My mother churned out meal after meal after meal after meal, three times a day. Even though we weren’t a It’s-Meatloaf-It-Must-Be-Tuesday family, she limited her main meals to a meat and two vegetables. She didn’t have so many choices of what to cook, and she certainly didn’t give us a choice about what we would eat, though she did let me take canned asparagus off my must-have-at-least-one-bite-of list after that unfortunate occurrence when I was proven right that I really could not eat canned asparagus, but she didn’t substitute a veggie I could eat, either. She did admit, more than once, that what she would really like to do as far as cooking went was to cook all three meals early in the day, make us eat them, clean up after, and be done with it. She understood this missed the meal-point altogether.

For our luncheon we had, as my friend emailed me later, “hothouse cucumber salad with something something, seared tuna blah, blah, topped with crabmeat and wasabi, grilled peach with raspberry sauce. Thank goodness for the ice cream, is all I can say.”

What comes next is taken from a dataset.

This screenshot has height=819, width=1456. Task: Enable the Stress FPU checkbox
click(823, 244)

You just know I am not going to be searing tuna here in veggie land. In despair, I demanded the boyfriend state what he really liked to eat. “We’ve had this conversation,” he said. “I forgot, tell me again,” I said. Once he named fried tofu, he was stuck. Finally he came up with cheese quesadillas or cheese quesadillas with soysage (that fine veggie product from Morningstar), and sometimes peanut butter and crackers or peanut butter and jelly and crackers. It’s what he makes for himself when I don’t make his meal for him. Why? He likes them.

So that’s it. I decided I needed to cook what I liked for a while. Mostly for supper it’s watermelon. That doesn’t require cooking. But today I made my fave, what I would have for my birthday if I was cooking for myself: Mexican Casserole. I know casseroles are partially responsible for making Mississippi the fattest state in the union. But like my friend with her ice cream, and my boyfriend with his peanut butter, I like it.

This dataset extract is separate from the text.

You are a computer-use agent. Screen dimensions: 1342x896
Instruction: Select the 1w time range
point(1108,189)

And he who really hasn’t liked Mexican Casserole—chili upsets his stomach, cumin, just ugh—ate two helpings. I think he appreciated the canned red sauce, which was a new addition.

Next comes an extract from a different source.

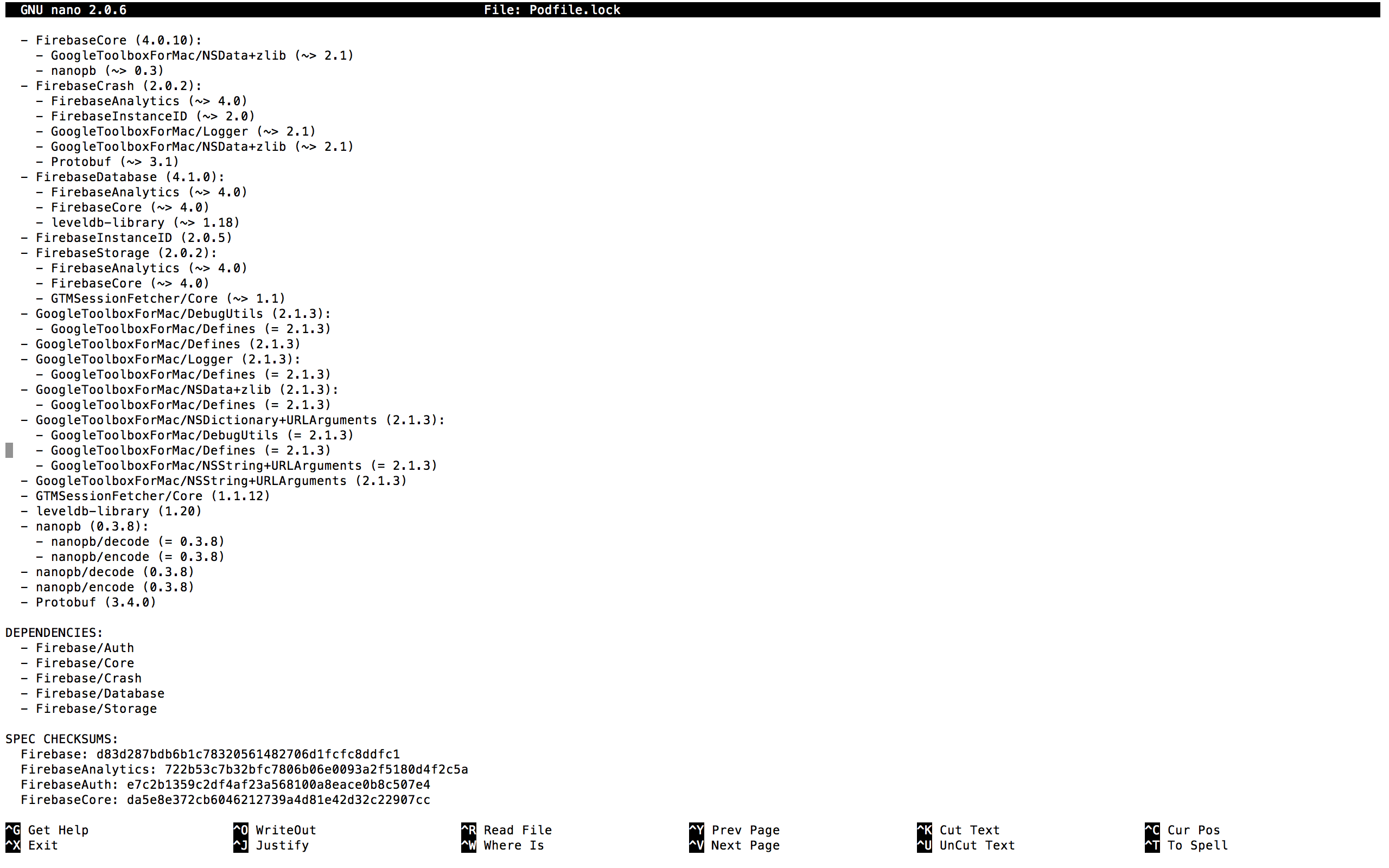The image size is (1389, 868).
Task: Click the gray text cursor block
Action: tap(9, 451)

Stay tuned for the recipe.

Monday, September 03, 2007

de-evolution

I gotta admit I’m not a fan of Rice Krispie Treats®, that ubiquitous treat invented at Iowa State University of Science and Technology in the 1930s. I didn’t eat them as a kid, but my kid did, so when my friend brought them to the Meredith English majors’ bake sale in 1998 and the young college women gobbled them up, I figured the kids had grown up, still liking the food that made them kid-happy, a kind of dumming down of the taste buds. Today I discovered Rice Krispie Treats are sold as a boxed cookie at the grocery store….did you know that? Rice Krispie Treats® have four ingredients and take fifteen minutes to make, but if you don’t have the time or the microwave, you can take twenty minutes to run down to your favorite food mart and buy yourself some ready-made, and they probably come with a lot more than four ingredients.

My friend who makes her own noodles for chicken noodle soup was not impressed.